In many ways, Khrushchev was doomed from the start. It would have taken the most extraordinary of leaders to follow in the footsteps of a personality like Stalin and achieve success without doubling-down on the repression of the past. Khrushchev largely managed to avoid the worst excesses of the Stalinist instinct, but this left him with one less tool to suppress the various forces unleashed by the dictator's demise. He seemed to have a greater personal tendency toward freedom than Stalin (he could hardly have less, I suppose), but with a faltering economy beneath him and potential rivals surrounding him, he was in a rather difficult situation.
Fundamentally, Khrushchev did not have what it takes to be that extraordinary leader. In some ways what made him so interesting was simply how unexpected his success was, and the tumultuous nature of the times in which he presided on the world stage.
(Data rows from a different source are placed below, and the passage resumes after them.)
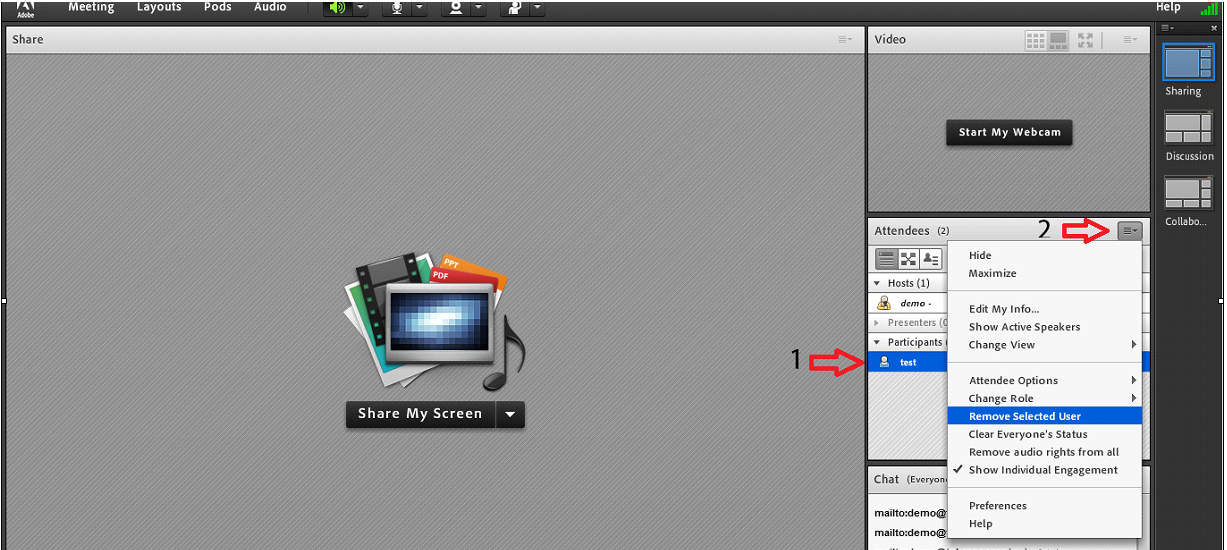Expand the Presenters group in attendee list

(878, 323)

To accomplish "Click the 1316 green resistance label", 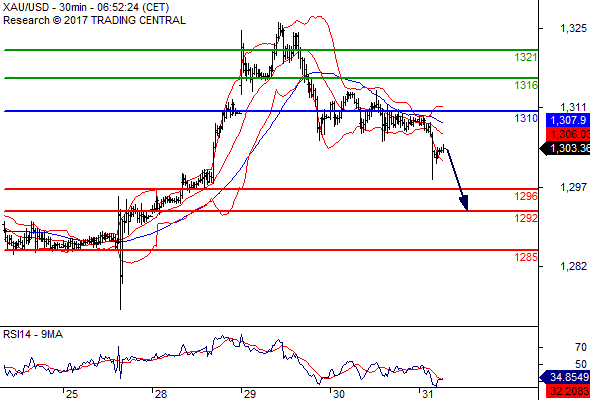I will click(x=526, y=85).

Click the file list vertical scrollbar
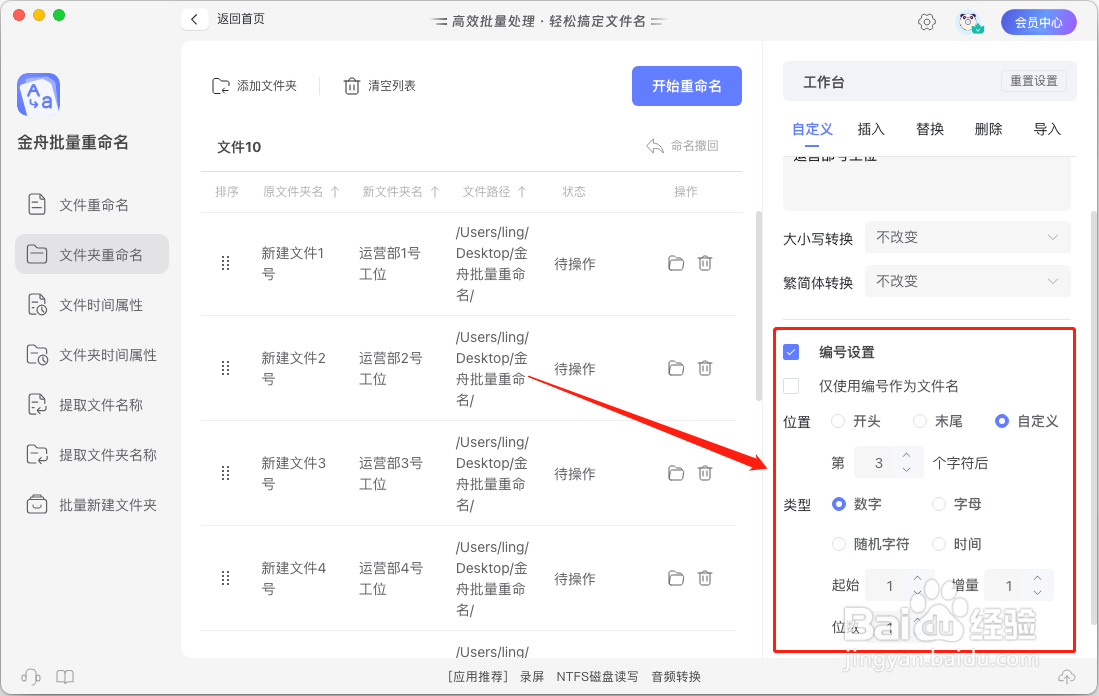pyautogui.click(x=758, y=300)
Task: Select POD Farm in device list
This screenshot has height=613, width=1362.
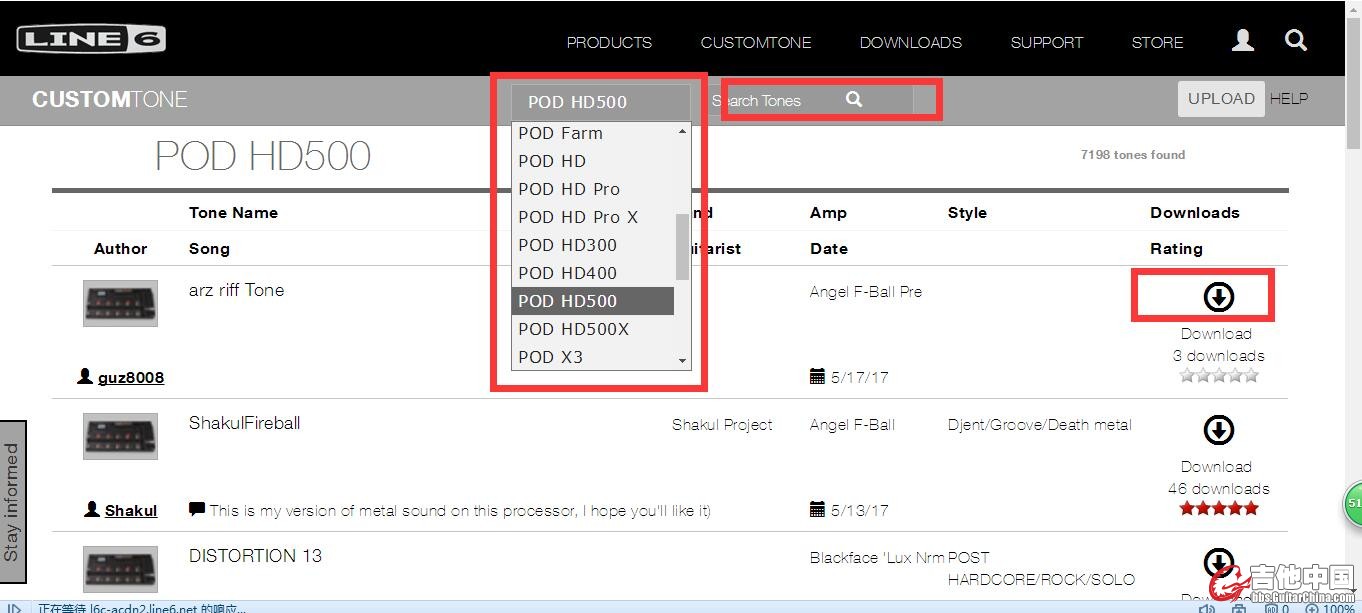Action: [x=560, y=133]
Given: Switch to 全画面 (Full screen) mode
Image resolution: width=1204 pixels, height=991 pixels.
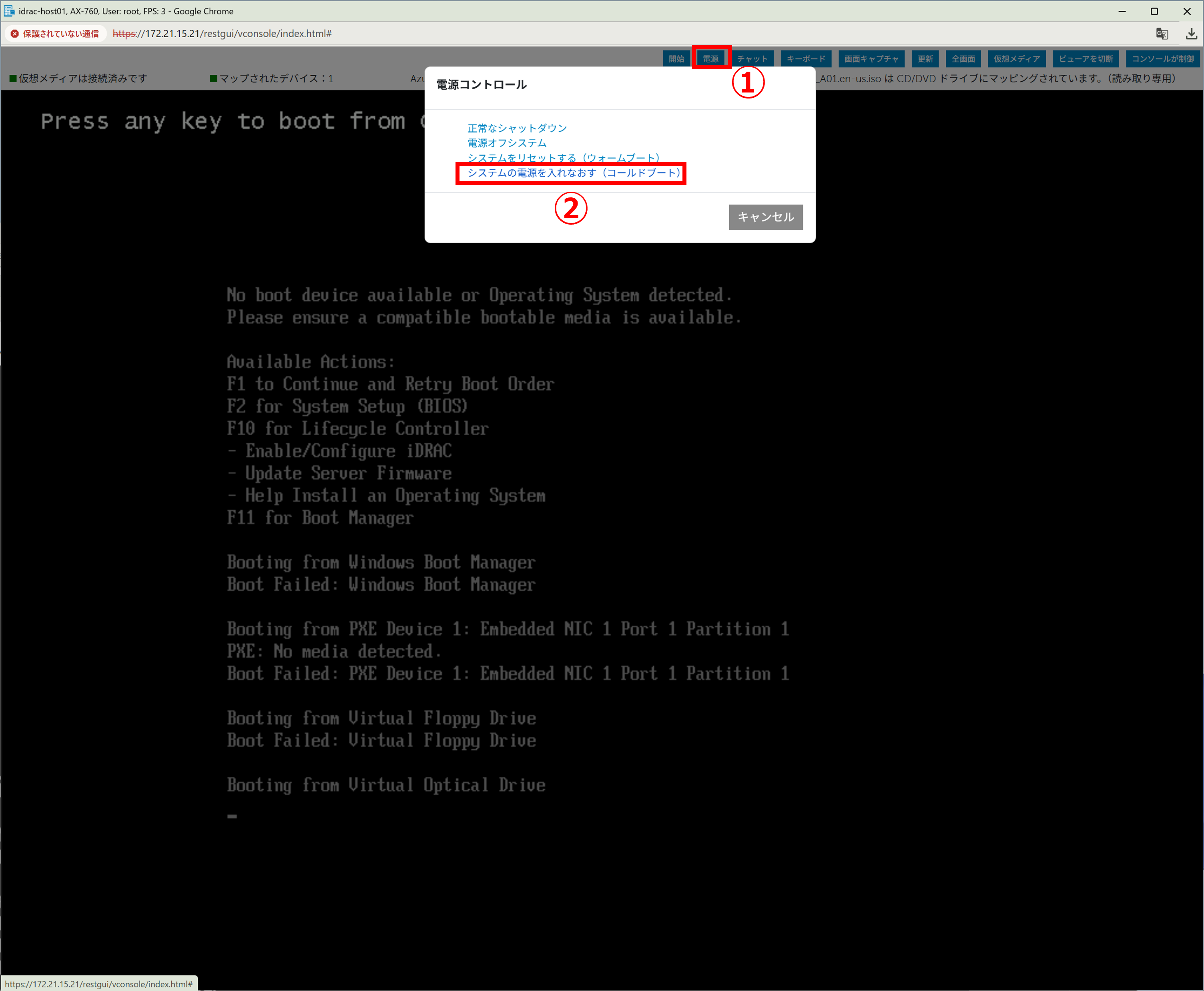Looking at the screenshot, I should click(x=963, y=59).
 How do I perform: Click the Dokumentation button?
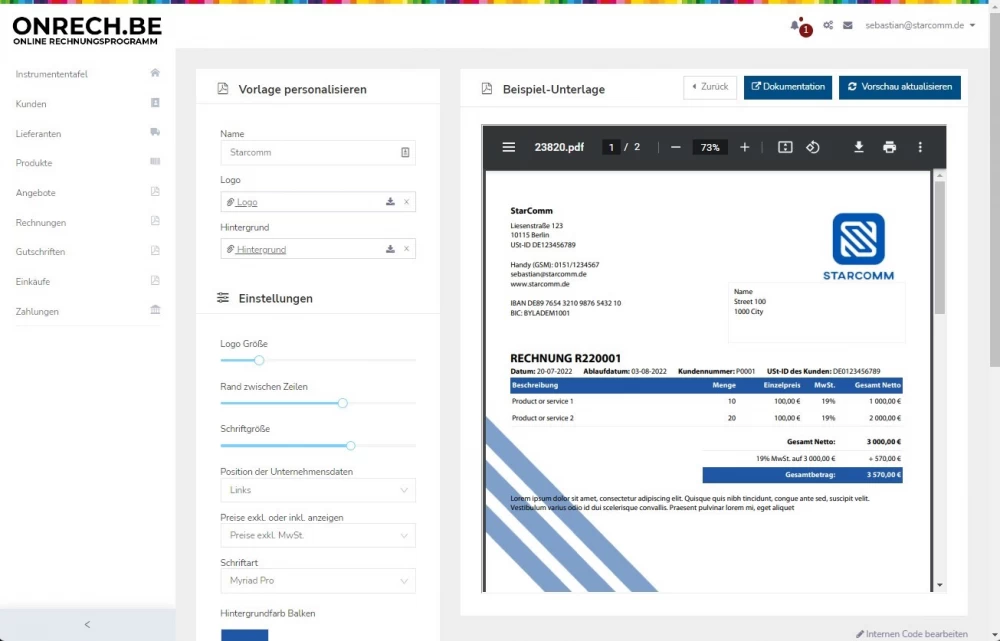[788, 87]
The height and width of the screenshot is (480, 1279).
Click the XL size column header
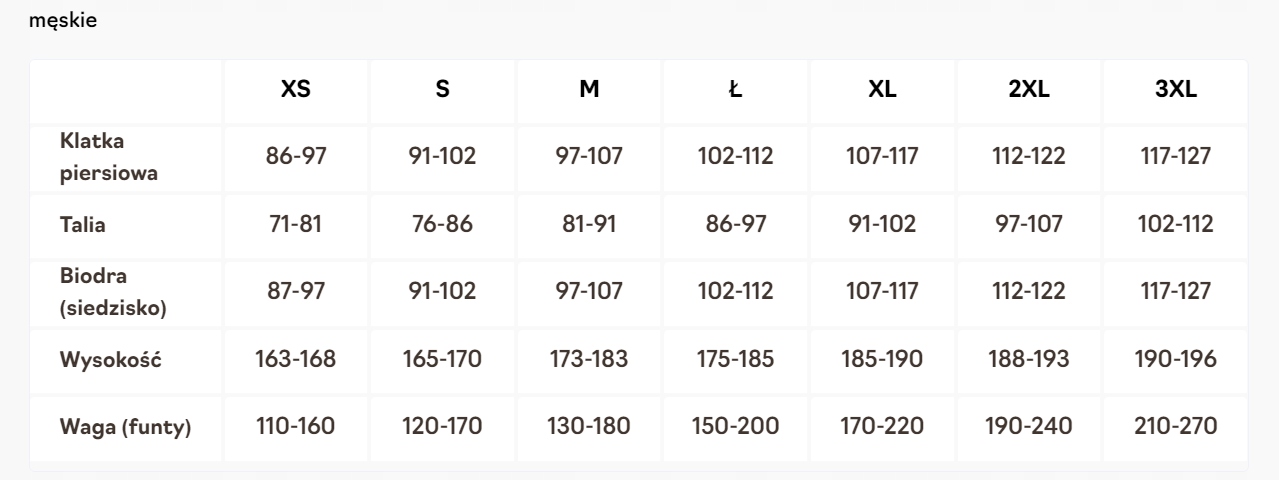coord(883,89)
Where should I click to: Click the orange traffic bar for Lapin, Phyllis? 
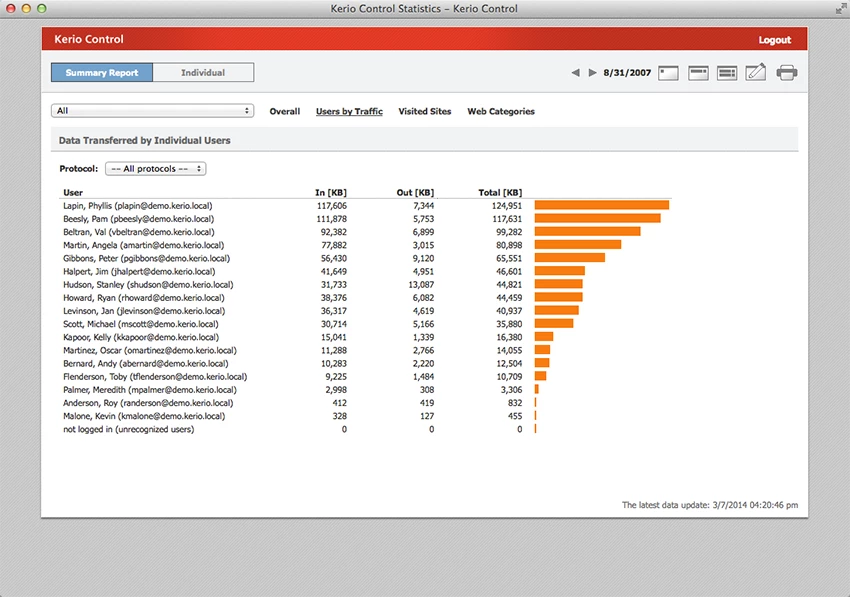(601, 205)
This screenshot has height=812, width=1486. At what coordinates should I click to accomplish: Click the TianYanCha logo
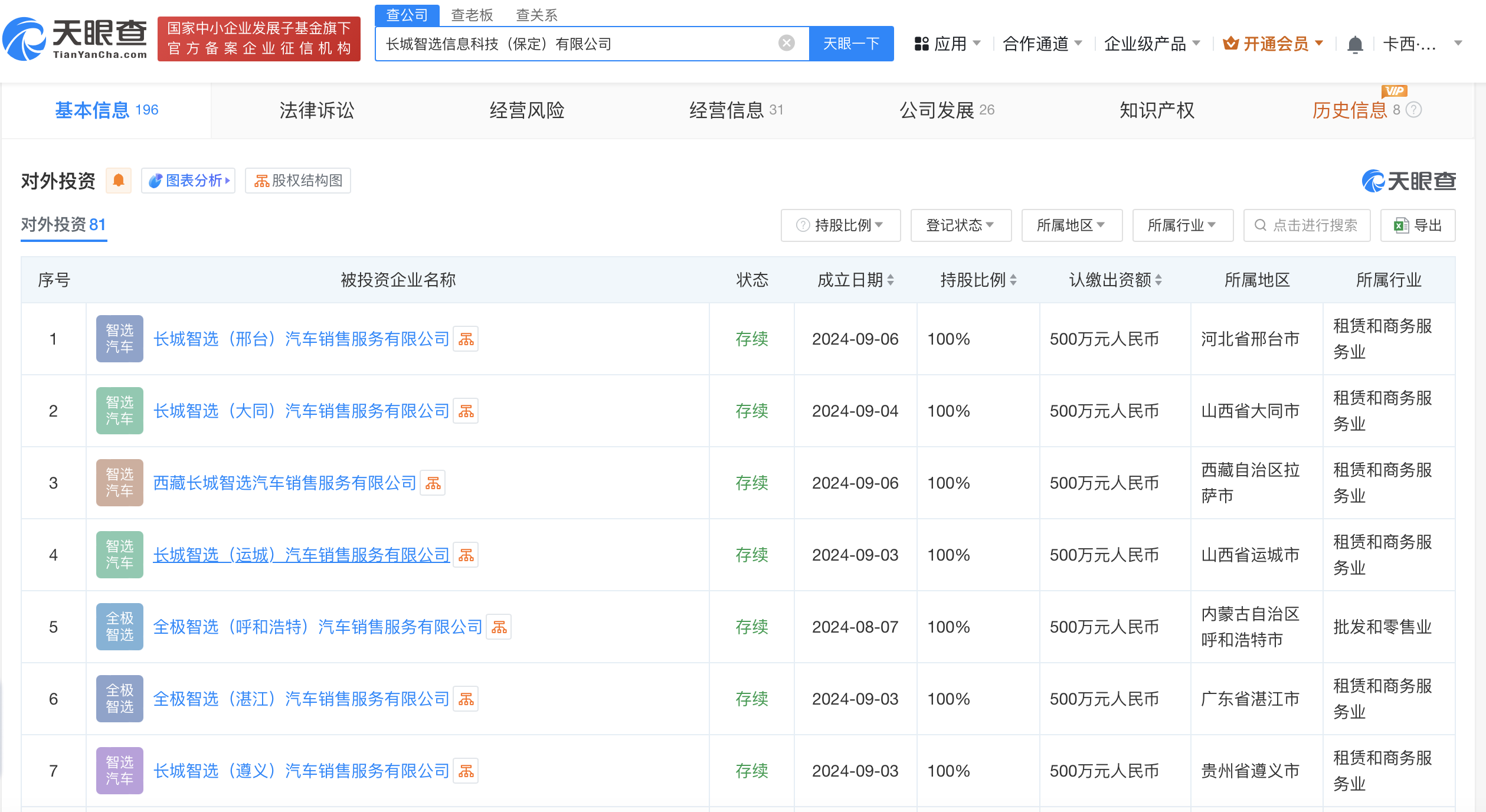[x=76, y=39]
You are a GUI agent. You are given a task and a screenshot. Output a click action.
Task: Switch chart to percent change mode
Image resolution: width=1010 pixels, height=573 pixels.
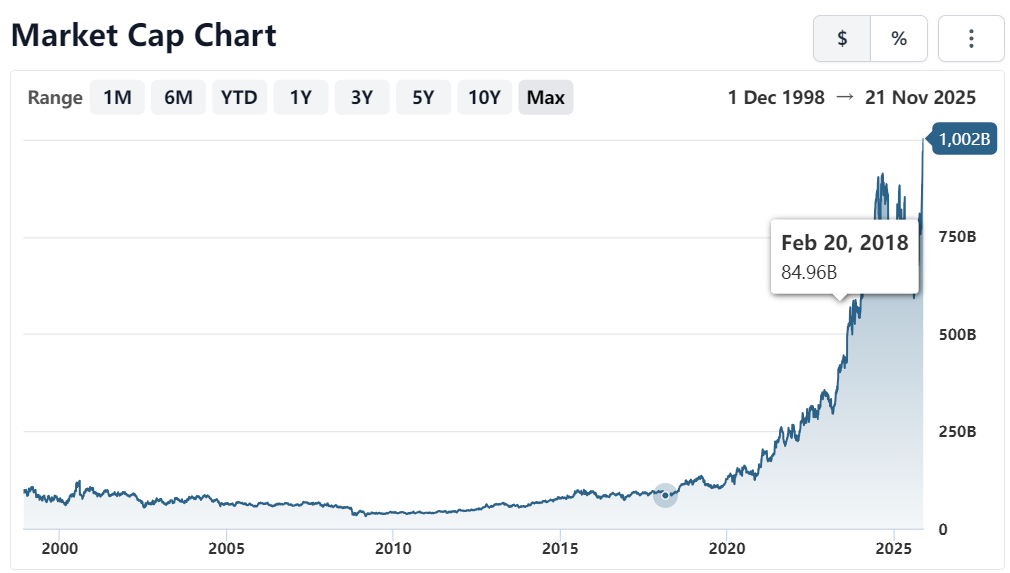click(899, 39)
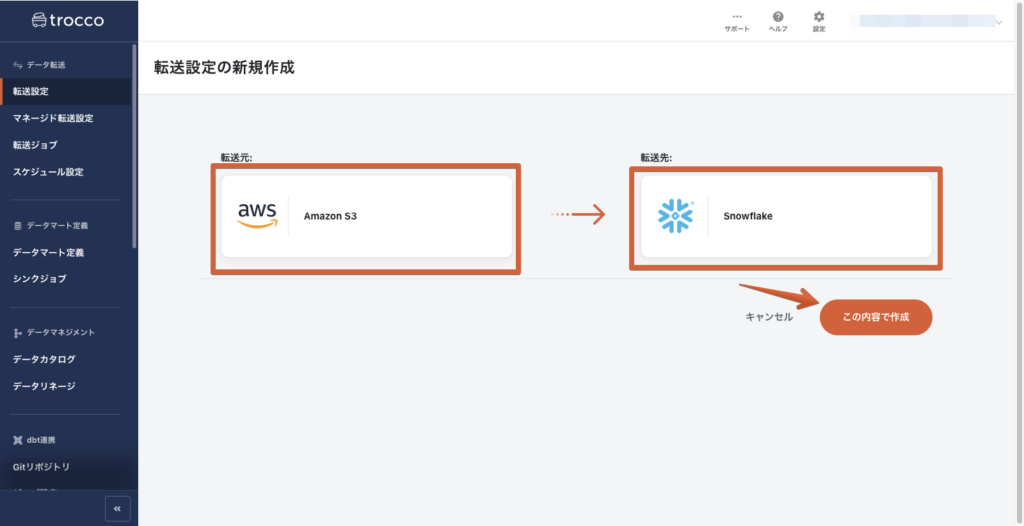Image resolution: width=1024 pixels, height=526 pixels.
Task: Click the trocco logo in the header
Action: pyautogui.click(x=68, y=20)
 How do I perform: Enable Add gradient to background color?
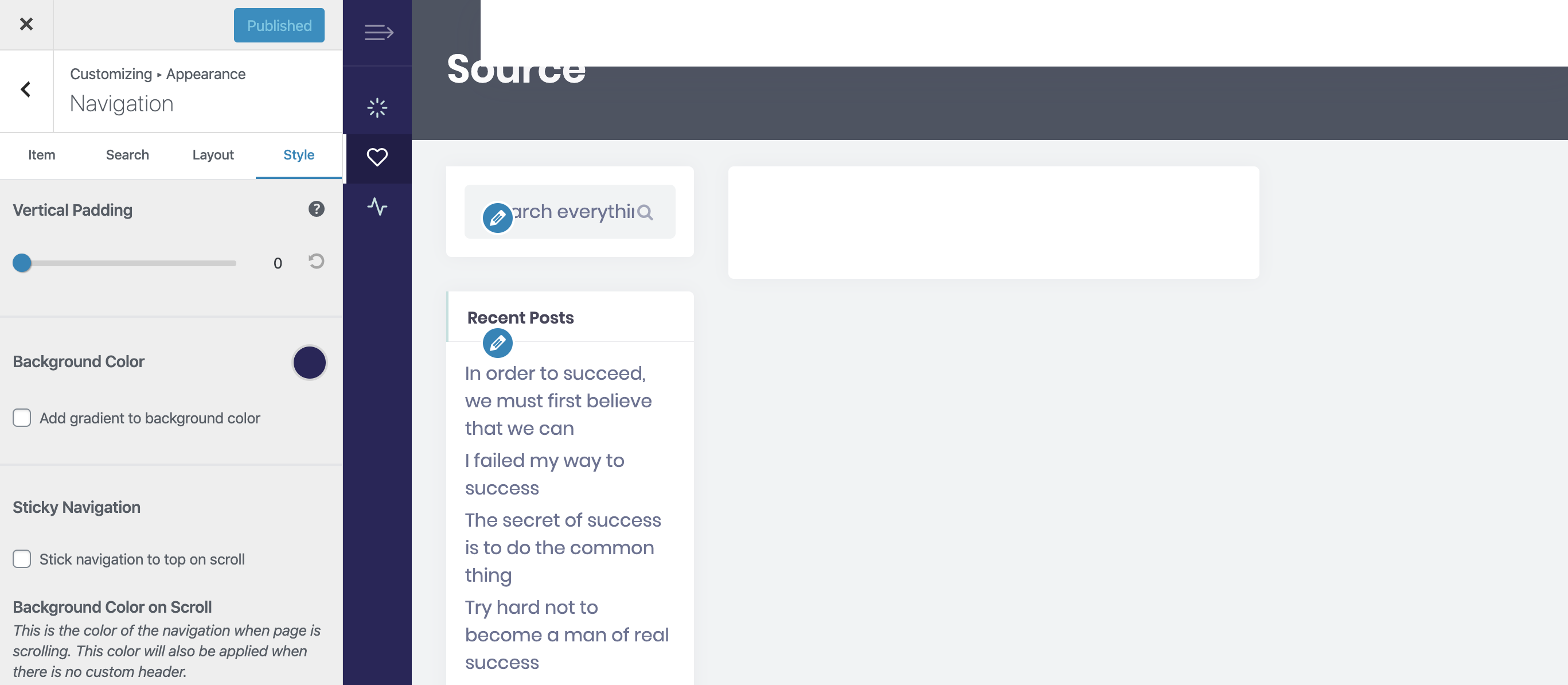[x=22, y=418]
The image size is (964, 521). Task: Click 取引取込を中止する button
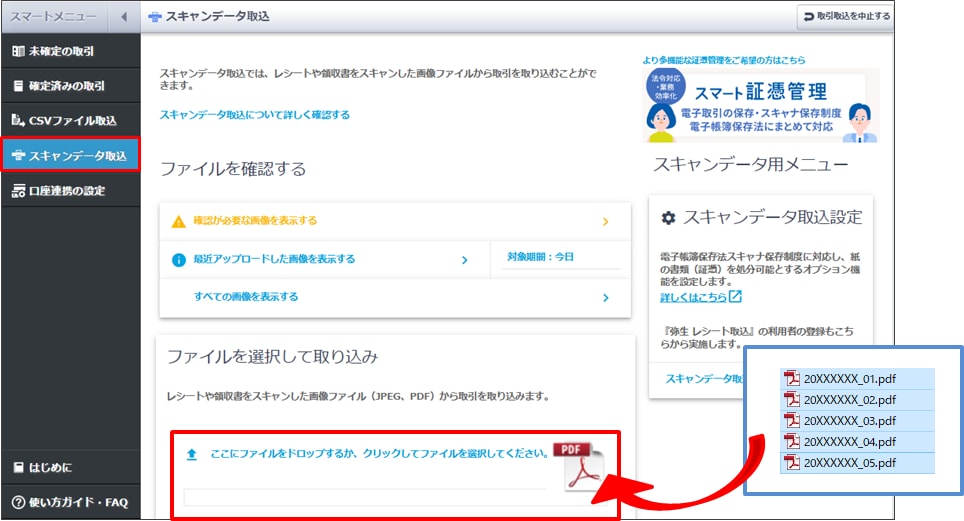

But the aspects of his personality that made his rivals constantly underestimate him, particularly his lack of education and his crudity, were in the end true obstacles to his success. He did not have a strategic perspective, or a methodical mind. He often reacted impulsively, and he valued bombastic rhetoric over pragmatic planning. His development as a leader was also limited not just by his personal characteristics, but the nature of the system in which he rose. And that was a reality that would hamper the parade of successors whose tenures would be even more ignominious than the "crude, ill-educated clown who banged his shoe at the United Nations."